The Covid pandemic not only pushed the healthcare sector into a crisis, but also caused an education crisis. Pupils in primary and secondary schools appear to have a significant gap in their learning and a lot of students at university are facing study delays. It is worrying and the Government has come up with some options to help pupils and students. Pupils at secondary school, for example, are being given more final exam chances. University students are being given less stringent binding study advice and the ‘zachte knip’ ruling - a lenient bachelor-before-master requirement which basically means that they can move on to their master’s even if they have not quite yet finished their bachelor’s. These measures are temporary and are very likely to be revoked after the pandemic. I may agree that most of the measures should be revoked, but I do believe that the lenient ruling should stay.
I myself benefited from it. I could start working on my master’s while I still had 15 credits to earn for my bachelor’s. I had to resit two subjects this year, the blame for which I give to Covid and not to my poor study habits or intellectual ability. The lenient ruling means that I am now on track in my master’s. If we had had the strict bachelor-before-master demand (harde knip in Dutch), in which you have to finish your bachelor’s before moving on to your master’s, it would have meant that I would have had to do something else for a year and would still have needed to do those two subjects. It would have meant an additional year of loans.
‘Only a bachelor’s degree is of no use’
Since the introduction of the student loan system, fewer students continue to a master’s study after obtaining their bachelor’s (in Dutch). The percentage has dropped from 85 to 70%. I do not know the figures, but I think that the percentage at TU Delft is still high (for more information check the text box below, Ed.). After all, only a bachelor’s degree is of no use; everyone goes on to do a master’s. About two-thirds of the new first years obtain their bachelor’s degree (in Dutch) within four years at TU Delft. Of the rest, 10% stops studying and a little less than one quarter takes more than four years. In the end, many of these students will go on to do a master’s. The lenient bachelor-before-master ruling is helping everyone avoid even more study delays.

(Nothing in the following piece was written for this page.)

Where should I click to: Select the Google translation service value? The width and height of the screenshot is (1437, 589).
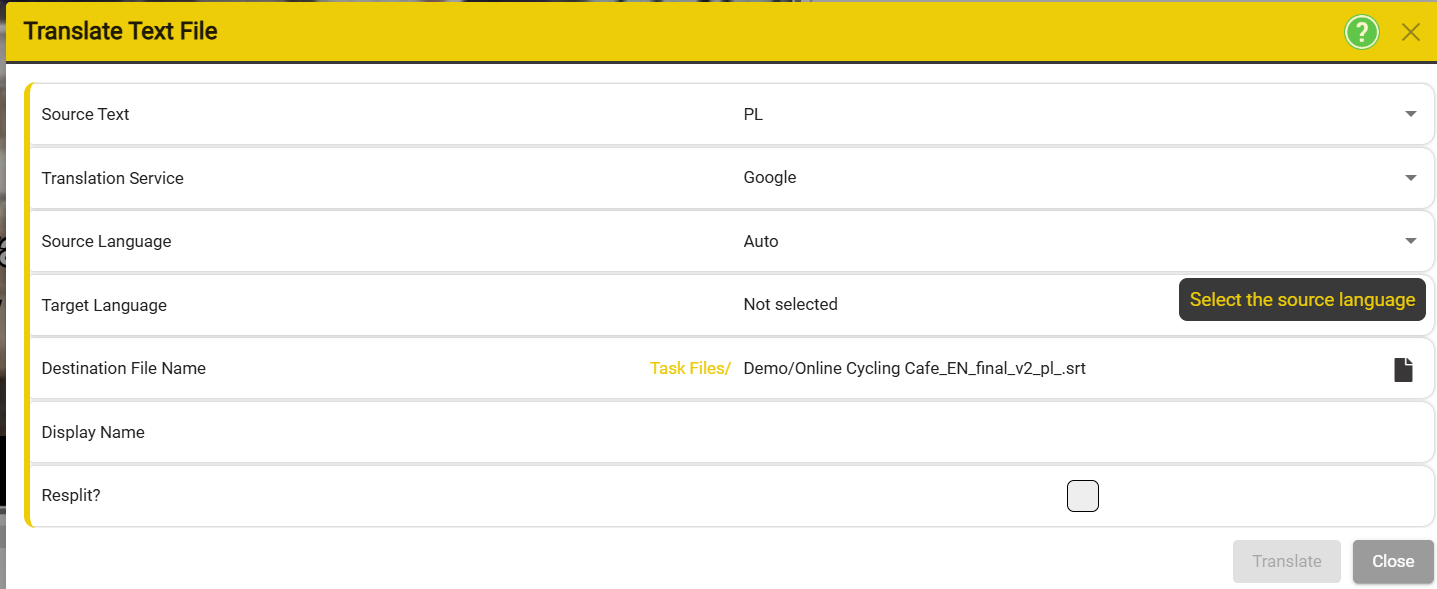coord(770,178)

Keeping it is not a crazy idea as the strict bachelor-before-master demand was only rolled out across the country in 2012. The reason for it was that it appeared that a lot of students simply continued studying on ‘automatic pilot’, doing their master’s at their familiar faculty. If they still had to earn a couple of credits from their bachelor’s, it was all right. At the time, the Cabinet did not believe this to be a good thing as they believed that the students chose the path of least resistance and not the degree programme that best suited them.

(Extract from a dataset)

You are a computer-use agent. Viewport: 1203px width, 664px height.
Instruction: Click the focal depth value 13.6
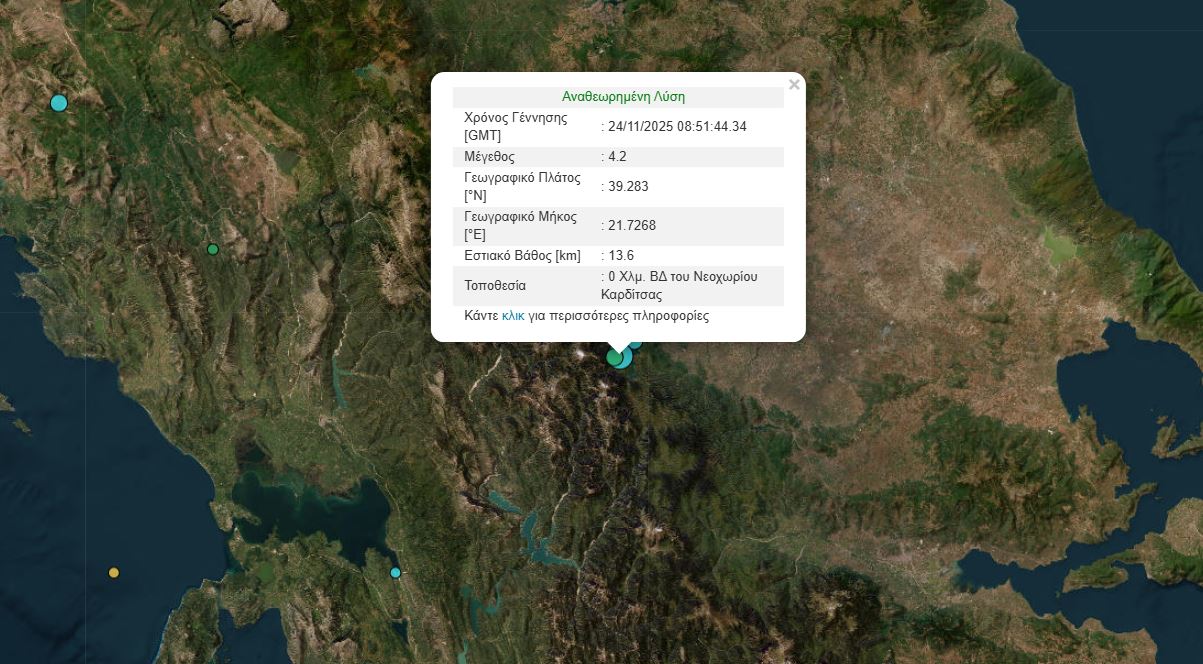tap(621, 256)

In a previous column I wrote about the unlucky students, of which I am one. A Cabinet decision may make us even more ‘unlucky’. Rumour has it that the interest on borrowed money will go up to 1.5% in January. This is why I would like to reopen the discussion around the strict bachelor-before-master demand, not only during Covid pandemics, but also in terms of finances. By reintroducing the strict demand, students can incur a year’s delay and this could cost some students an extra EUR 12,000 in loans. Should you have to pay it back over a 30 year period at a 1.5% interest rate, you would need deep pockets. And just because in 2012 the Cabinet thought that you needed to think more carefully about your choice of study.
Bas Rooijakkers is a master’s student in Applied Physics. He was born in Brabant and spent part of his youth on Curaçao. He enjoys jogging and since the corona pandemic has also picked up cycling. He is also always in for a coffee or a craft beer.
Text box on flow-through rate
Delta looked in TU Delft’s ‘business intelligence and reporting software’ Tableau to find out what percentage of TU bachelor’s students go on to a master's program at TU Delft. These flow-through rates are not in Tableau, at least not in part to which the editors have access.
So we took the two pre-Covid years 2017/2018 and 2018/2019 to obtain a global percentage. Global, because students who receive a TU Delft bachelor’s degree one year will not all immediately move on to a TU Delft master's program. If we do compare both academic years, this picture emerges:
- In academic year 2017-2018, 2476 TU Delft students received their bachelor’s degree.
- In academic year 2018-2019 (measurement moment Dec 2018), 2040 students with a TU Delft bachelor’s degree started a TU Delft master’s program.
- The pass-through rate will then be 82.4 percent.